# Endogenous retrovirus analyses in myalgic encephalomyelitis

> **NIH NIH R21** · TEXAS TECH UNIVERSITY HEALTH SCIS CENTER · 2022 · $220,001

## Abstract

Project Summary/Abstract
Myalgic encephalomyelitis (ME) is a disabling and complex disease with 1-2.5 million patients in the United
States. ME patients have low quality of life and one in four are bed- or house-bound. ME is under-studied and
under-funded, and there are no existing diagnostic tests, FDA-approved treatments or cure for ME. The causes
of ME are unknown. ME patients exhibit elevated immune responses and enhanced inflammation.
Endogenous retroviruses (ERVs) result from the fixation of ancient retroviral infections and integrations into the
human genome. ERVs (n≈400,000) typically remain silenced; however, some ERVs can be transcriptionally
reactivated. Activated ERVs resemble viral RNA and can therefore trigger immune responses and chronic
inflammation, potentially leading to ME. Together with our collaborators, we have collected the largest deep
sequencing data sets with deep phenotypes from ME patients. We recently developed a set of bioinformatics
tools that allow us to genotype genome-wide individual ERVs and quantify individual ERV expression with high
accuracy. With this R21 application, we propose to use these state-of-the-art tools to analyze existing and new
deep sequencing data to address two Specific Aims. Aim 1: Identify distinct ERVs whose expression is
associated with ME using RNA-Sequencing data.
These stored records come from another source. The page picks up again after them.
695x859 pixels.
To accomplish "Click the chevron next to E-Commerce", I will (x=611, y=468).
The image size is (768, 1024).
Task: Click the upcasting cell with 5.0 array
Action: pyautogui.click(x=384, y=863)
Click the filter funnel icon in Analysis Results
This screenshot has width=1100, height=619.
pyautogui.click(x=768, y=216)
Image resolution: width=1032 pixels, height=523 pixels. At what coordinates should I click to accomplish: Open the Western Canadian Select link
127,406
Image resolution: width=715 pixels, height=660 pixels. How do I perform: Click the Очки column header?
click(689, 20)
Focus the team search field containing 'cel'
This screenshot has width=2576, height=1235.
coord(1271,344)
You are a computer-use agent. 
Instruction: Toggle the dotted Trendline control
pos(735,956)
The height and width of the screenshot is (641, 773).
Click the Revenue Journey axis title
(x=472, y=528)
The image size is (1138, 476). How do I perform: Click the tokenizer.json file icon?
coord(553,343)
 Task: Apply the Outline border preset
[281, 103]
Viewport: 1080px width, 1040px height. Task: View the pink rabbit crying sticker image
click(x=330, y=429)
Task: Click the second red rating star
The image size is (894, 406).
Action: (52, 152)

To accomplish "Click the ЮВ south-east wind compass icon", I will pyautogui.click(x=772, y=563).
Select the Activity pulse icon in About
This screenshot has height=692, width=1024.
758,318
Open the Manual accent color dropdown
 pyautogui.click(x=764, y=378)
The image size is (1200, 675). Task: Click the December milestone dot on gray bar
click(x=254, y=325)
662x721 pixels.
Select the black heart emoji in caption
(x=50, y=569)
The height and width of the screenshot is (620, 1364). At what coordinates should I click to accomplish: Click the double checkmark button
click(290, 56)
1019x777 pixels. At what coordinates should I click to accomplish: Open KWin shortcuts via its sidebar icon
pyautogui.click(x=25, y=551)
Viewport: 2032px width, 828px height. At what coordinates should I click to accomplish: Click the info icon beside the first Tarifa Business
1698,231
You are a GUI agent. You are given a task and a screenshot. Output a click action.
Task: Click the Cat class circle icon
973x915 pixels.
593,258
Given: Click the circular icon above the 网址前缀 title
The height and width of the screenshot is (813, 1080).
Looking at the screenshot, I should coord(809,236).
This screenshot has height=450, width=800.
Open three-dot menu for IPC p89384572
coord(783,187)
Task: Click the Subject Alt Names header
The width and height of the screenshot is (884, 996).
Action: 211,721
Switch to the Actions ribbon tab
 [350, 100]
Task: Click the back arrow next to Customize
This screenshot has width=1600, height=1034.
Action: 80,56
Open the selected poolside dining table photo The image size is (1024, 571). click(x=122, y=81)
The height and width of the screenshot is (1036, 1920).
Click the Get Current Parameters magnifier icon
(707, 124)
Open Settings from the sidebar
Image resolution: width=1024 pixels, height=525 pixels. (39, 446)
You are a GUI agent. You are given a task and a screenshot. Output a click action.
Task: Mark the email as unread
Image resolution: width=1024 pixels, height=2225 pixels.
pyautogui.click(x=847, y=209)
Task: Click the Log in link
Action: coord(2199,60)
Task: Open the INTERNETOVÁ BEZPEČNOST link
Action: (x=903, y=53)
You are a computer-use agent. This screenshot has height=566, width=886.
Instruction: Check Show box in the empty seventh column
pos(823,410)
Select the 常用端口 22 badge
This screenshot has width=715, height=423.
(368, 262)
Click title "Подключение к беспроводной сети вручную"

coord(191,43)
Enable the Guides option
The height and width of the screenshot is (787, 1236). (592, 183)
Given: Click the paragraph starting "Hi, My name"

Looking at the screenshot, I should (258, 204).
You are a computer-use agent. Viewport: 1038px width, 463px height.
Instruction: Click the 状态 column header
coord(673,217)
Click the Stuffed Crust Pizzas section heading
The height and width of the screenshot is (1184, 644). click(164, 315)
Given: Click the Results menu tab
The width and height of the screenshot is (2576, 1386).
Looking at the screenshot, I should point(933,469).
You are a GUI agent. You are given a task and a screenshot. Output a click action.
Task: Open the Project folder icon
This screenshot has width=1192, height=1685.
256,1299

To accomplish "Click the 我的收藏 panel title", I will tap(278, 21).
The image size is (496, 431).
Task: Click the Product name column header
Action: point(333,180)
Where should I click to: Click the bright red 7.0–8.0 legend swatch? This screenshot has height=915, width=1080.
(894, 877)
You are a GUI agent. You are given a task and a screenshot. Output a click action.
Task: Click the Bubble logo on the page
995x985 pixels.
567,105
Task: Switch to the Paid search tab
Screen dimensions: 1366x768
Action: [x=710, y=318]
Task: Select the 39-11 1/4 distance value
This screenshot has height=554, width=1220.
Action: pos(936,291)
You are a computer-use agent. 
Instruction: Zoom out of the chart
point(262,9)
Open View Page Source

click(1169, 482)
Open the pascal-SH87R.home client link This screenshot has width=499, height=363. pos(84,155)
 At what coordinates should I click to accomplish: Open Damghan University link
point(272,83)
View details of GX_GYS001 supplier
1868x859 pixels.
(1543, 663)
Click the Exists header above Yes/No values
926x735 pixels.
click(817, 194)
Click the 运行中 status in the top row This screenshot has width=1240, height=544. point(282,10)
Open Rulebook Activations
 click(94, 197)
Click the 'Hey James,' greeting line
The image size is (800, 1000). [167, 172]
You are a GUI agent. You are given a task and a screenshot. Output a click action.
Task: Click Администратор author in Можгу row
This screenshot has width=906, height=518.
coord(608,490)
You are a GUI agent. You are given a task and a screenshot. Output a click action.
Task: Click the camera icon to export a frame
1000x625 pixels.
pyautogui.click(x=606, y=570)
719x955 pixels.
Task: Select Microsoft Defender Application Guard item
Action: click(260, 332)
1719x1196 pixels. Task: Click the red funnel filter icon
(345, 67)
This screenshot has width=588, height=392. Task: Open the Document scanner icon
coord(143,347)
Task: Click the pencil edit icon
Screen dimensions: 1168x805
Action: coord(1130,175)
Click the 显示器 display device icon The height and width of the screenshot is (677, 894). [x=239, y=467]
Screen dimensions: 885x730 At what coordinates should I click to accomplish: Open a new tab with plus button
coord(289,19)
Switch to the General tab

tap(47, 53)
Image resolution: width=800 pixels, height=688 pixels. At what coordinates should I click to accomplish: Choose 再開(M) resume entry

These analyses will, for the first time, quantify transcriptome-
wide expressed ERVs individually; and allow for identification of activated distinct ERVs and ERV genes
associated with ME. Aim 2: Identify ERV variants whose genotypes are associated with ME using whole-
genome sequencing data. These analyses will produce genome-wide distinct ERV genotypes, and, for the first
time, allow for identification of ME-associated individual ERVs and related genes. Upon completion of these
two Aims, we will know whether ERVs and ME are linked at the transcriptomic and/or genomic level.
Elucidating ERVs as risk factors in ME may lead to breakthroughs in ME treatment, such as repurposing
existing FDA-approved anti-retroviral drugs which may reverse ERV effects.

## Key facts

- **NIH application ID:** 10888595
- **Project number:** 7R21AI159710-04
- **Recipient organization:** TEXAS TECH UNIVERSITY HEALTH SCIS CENTER
- **Principal Investigator:** Dawei Li
- **Activity code:** R21 (R01, R21, SBIR, etc.)
- **Funding institute:** NIH
- **Fiscal year:** 2022
- **Award amount:** $220,001
- **Award type:** 7
- **Project period:** 2021-01-19 → 2024-04-30

## Primary source

NIH RePORTER: https://reporter.nih.gov/project-details/10888595

## Citation

> US National Institutes of Health, RePORTER application 10888595, Endogenous retrovirus analyses in myalgic encephalomyelitis (7R21AI159710-04). Retrieved via AI Analytics 2026-05-24 from https://api.ai-analytics.org/grant/nih/10888595. Licensed CC0.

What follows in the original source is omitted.